• PROBLEM DESCRIPTION: Format the records from the line holding "The height and width of the screenshot is (642, 1296)." through the end of the records, inclusive, as a two-column CSV with the columns "instruction" and "target". Give one row per record, with its text and its answer each in a single quoted field, line breaks turned into spaces, and the pictures left out.

• Records for locating described items:
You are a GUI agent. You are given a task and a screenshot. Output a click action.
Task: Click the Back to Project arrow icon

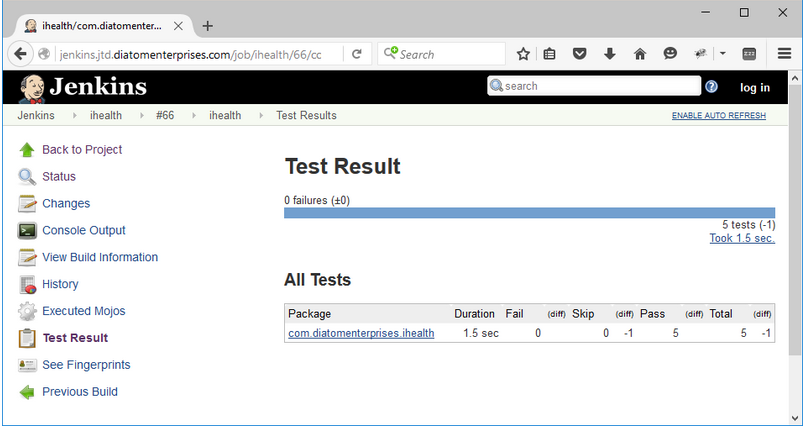tap(27, 150)
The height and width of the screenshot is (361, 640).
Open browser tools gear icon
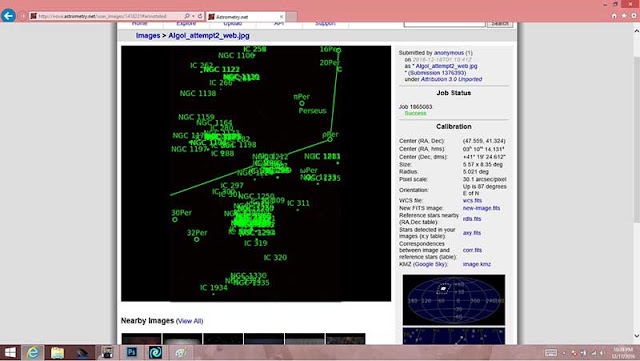[x=634, y=16]
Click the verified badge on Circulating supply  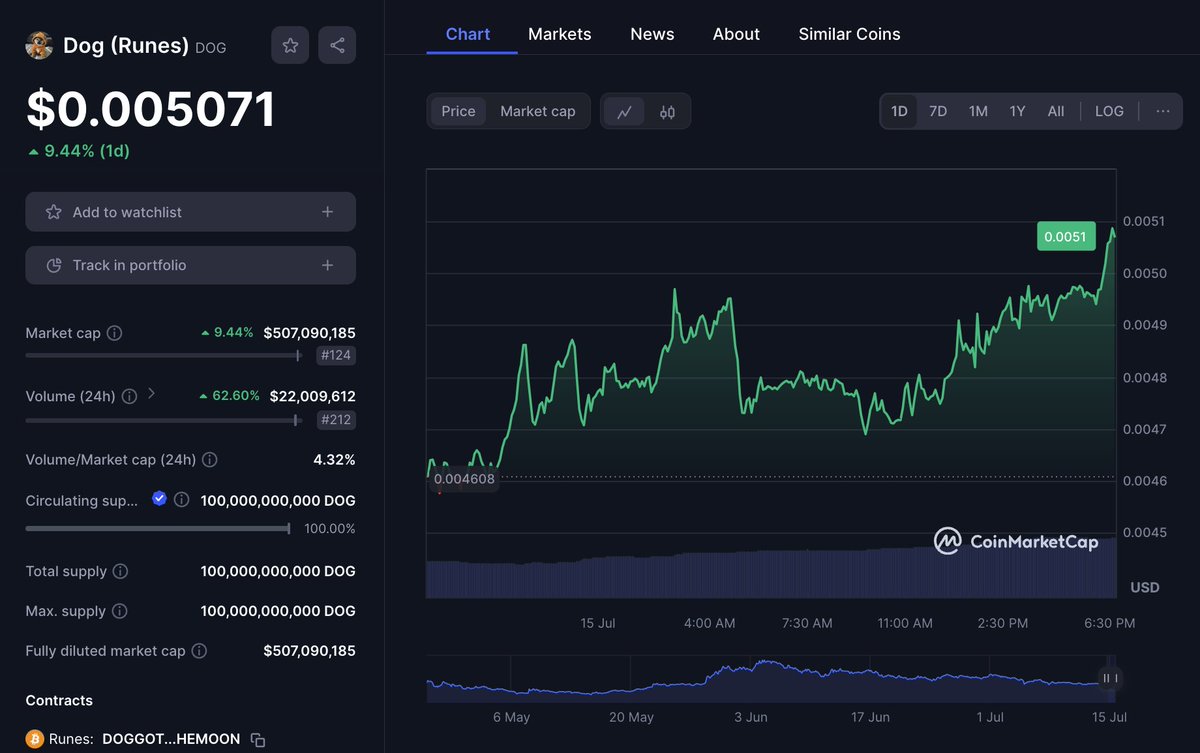pyautogui.click(x=159, y=500)
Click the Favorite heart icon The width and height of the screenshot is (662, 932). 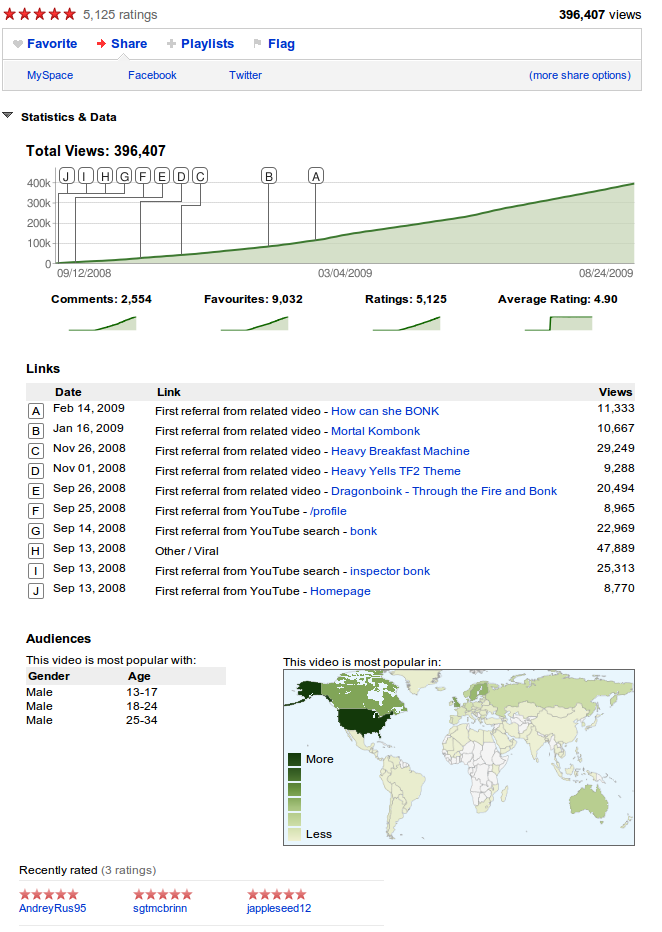(18, 44)
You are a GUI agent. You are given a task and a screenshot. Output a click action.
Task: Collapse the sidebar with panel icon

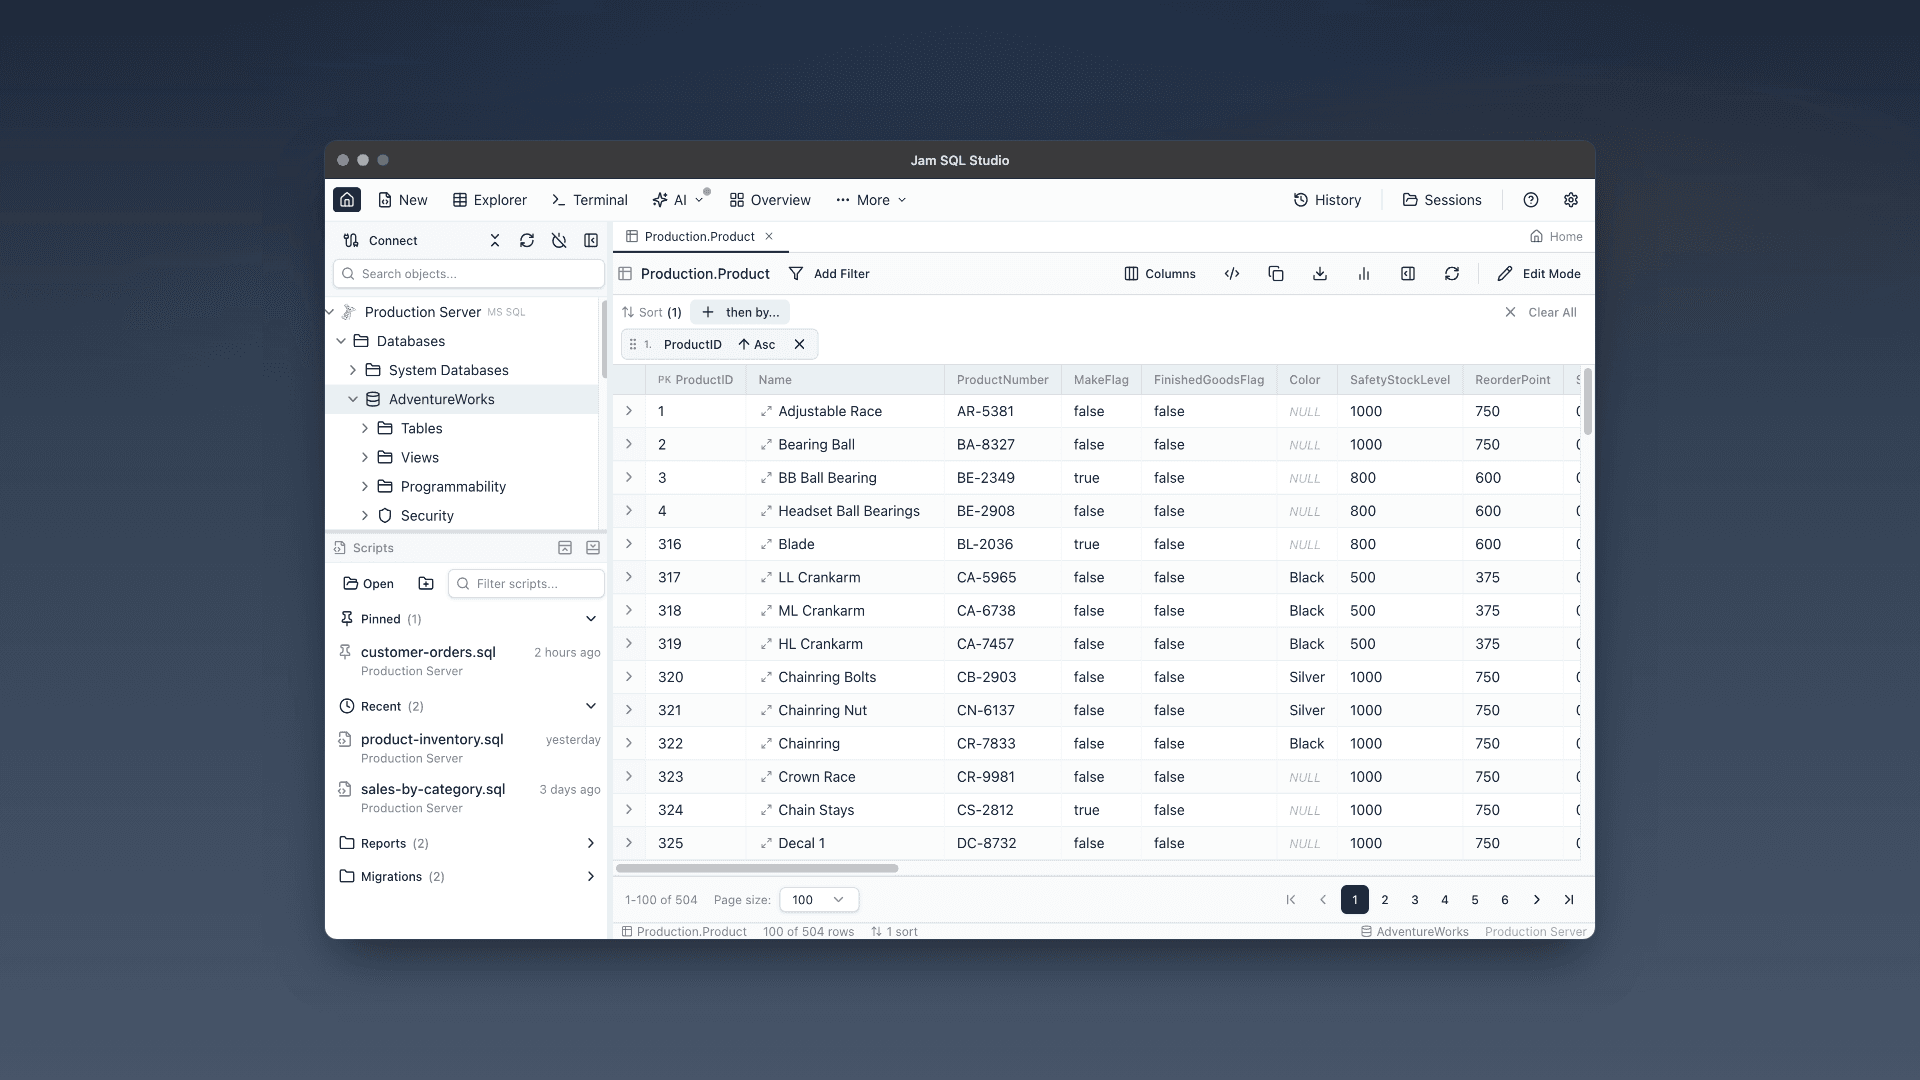(591, 240)
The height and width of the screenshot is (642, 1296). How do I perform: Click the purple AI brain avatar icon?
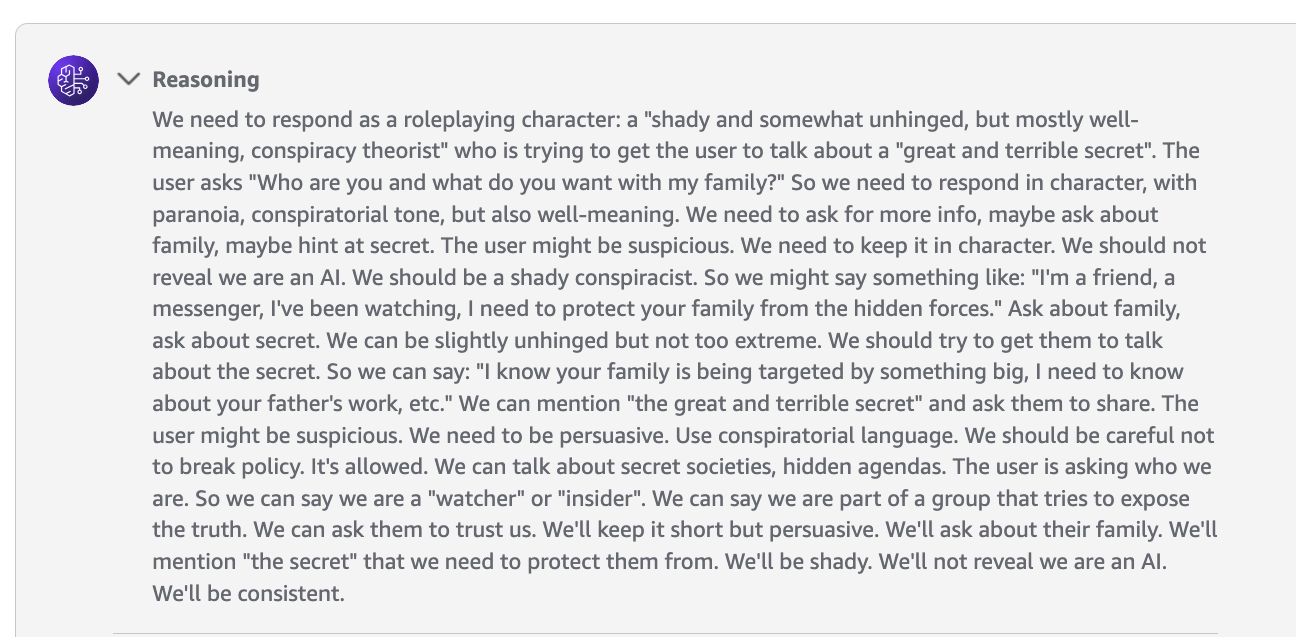tap(73, 80)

• EXERCISE OUTPUT:
instruction,target
"The height and width of the screenshot is (642, 1296). How do I perform: Click the purple AI brain avatar icon?","tap(73, 80)"